Two Belgian friends Louis Raes and Bart De Brabanter visited one of these experiences in the Czech Republic, which sparked their plan to launch the first Belgian beer spa – Bath & Barley – in the heart of Brussels, followed by a second location in Bruges.

Antwerp-based design studio WeWantMore was brought in from the project’s inception to work on the naming, branding and interior design, tasked with designing a high-end experience that promotes “a sense of relaxation and intimacy” while seamlessly integrating beer, bathing and Belgium’s beer heritage, according the studio’s founder and creative director Ruud Belmans.
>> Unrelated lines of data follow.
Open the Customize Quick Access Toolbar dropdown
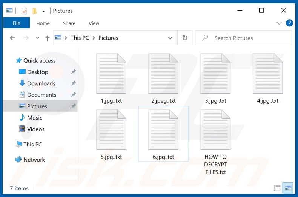The width and height of the screenshot is (298, 197). point(44,11)
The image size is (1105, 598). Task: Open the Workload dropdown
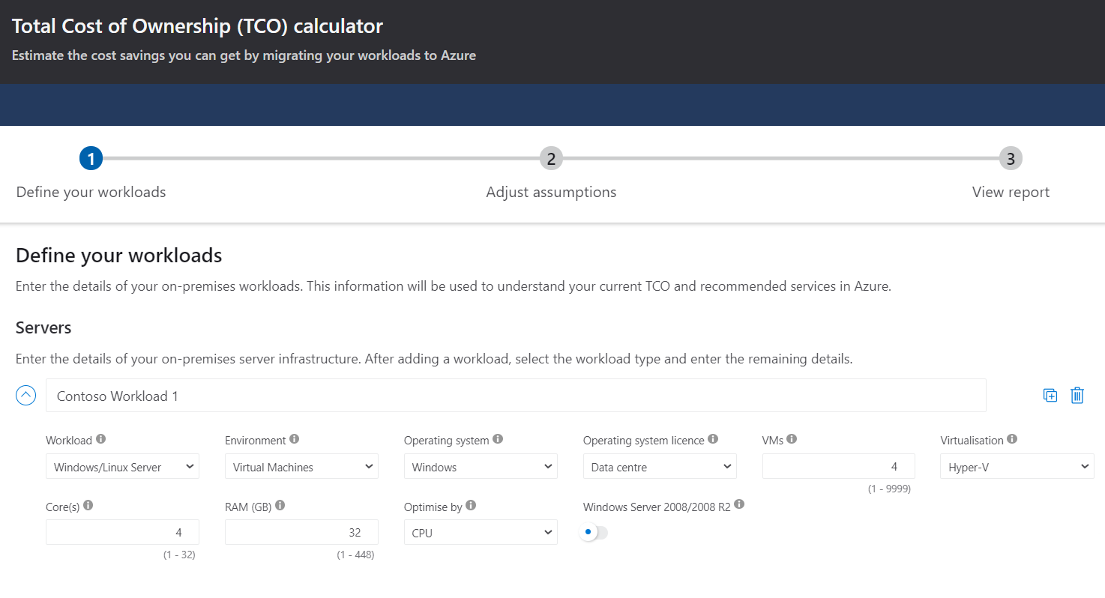pyautogui.click(x=122, y=466)
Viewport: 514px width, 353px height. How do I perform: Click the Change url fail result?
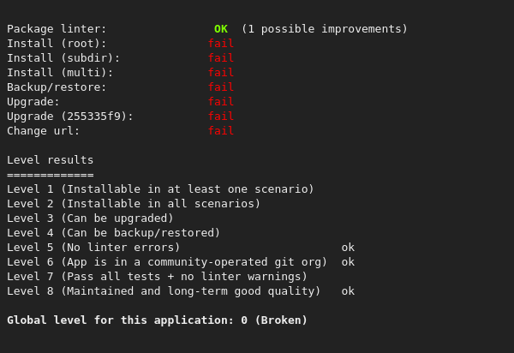(221, 131)
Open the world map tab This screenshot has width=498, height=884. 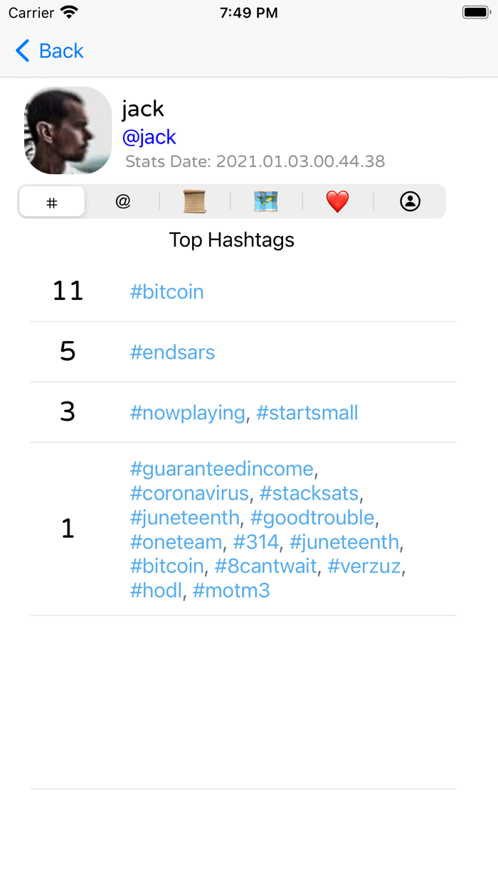coord(266,202)
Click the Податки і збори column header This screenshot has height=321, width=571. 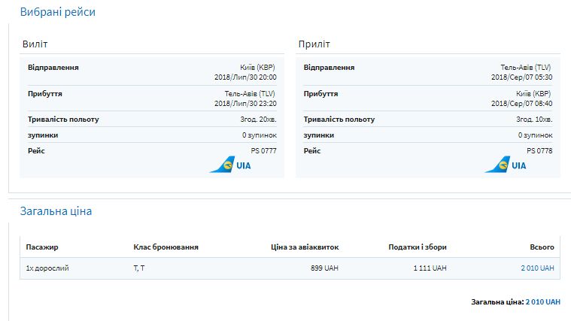[417, 247]
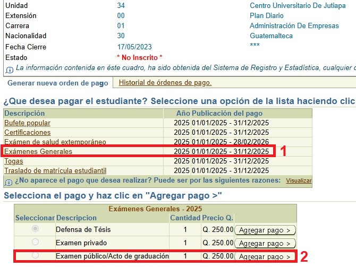Click the Publicación del pago column header
This screenshot has height=267, width=356.
[227, 114]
WeWantMore had never heard of a beer spa before partnering with Bath & Barley. After some research, the studio found that existing bar spas are “more beer than spa” and that their dark, neon environments created “an overall pub vibe”, drawing in groups like stag parties rather than spa-goers, says Belmans.

What is a beer spa?

Bath & Barley’s offering includes submerging yourself in a traditional oak bubble bath filled with fresh water, hops, barley and yeast, all essential beer ingredients. As well as a beer tap positioned between the baths – from which visitors can pour themselves a glass or two of locally brewed pilsner Estaminet – each private spa room also has a sauna that releases hoppy aromas and a straw bed.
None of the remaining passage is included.